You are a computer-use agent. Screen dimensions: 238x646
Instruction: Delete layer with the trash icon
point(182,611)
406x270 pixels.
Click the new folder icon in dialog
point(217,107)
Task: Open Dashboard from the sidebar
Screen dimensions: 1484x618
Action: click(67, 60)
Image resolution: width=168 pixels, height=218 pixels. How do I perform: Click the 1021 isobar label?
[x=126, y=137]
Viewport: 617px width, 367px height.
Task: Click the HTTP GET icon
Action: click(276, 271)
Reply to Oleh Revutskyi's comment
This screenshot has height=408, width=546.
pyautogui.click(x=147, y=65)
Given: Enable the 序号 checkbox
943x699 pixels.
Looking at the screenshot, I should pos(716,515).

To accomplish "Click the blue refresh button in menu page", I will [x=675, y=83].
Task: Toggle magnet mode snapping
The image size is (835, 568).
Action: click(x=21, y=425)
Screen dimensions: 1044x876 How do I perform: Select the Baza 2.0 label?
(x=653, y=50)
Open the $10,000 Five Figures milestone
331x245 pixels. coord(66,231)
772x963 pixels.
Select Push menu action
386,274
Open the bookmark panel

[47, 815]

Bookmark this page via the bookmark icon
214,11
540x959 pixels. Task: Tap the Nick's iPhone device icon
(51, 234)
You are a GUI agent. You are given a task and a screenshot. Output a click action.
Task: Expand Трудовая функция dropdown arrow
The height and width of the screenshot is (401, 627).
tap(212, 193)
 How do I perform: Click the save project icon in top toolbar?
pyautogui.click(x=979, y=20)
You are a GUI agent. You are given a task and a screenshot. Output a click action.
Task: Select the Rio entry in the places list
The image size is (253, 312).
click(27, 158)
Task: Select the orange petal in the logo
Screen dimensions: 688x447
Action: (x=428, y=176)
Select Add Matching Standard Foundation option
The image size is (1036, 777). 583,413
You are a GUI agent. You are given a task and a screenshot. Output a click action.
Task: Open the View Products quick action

━━━

Exercise details ▸ Beginning with the line that contains "Select Push menu action" and ending with the last line of the data above, return those lines exactly and nothing else.

Exercise solution ▸
Select Push menu action
386,274
Open the bookmark panel

[47, 815]

Bookmark this page via the bookmark icon
214,11
540x959 pixels. Task: Tap the Nick's iPhone device icon
(51, 234)
You are a GUI agent. You are given a task and a screenshot. Output a click action.
Task: Expand Трудовая функция dropdown arrow
The height and width of the screenshot is (401, 627).
tap(212, 193)
 How do I perform: Click the save project icon in top toolbar?
pyautogui.click(x=979, y=20)
You are a GUI agent. You are given a task and a screenshot. Output a click action.
Task: Select the Rio entry in the places list
The image size is (253, 312).
click(27, 158)
Task: Select the orange petal in the logo
Screen dimensions: 688x447
Action: (x=428, y=176)
Select Add Matching Standard Foundation option
The image size is (1036, 777). 583,413
You are a GUI agent. You are given a task and a screenshot. Output a click action.
Task: Open the View Products quick action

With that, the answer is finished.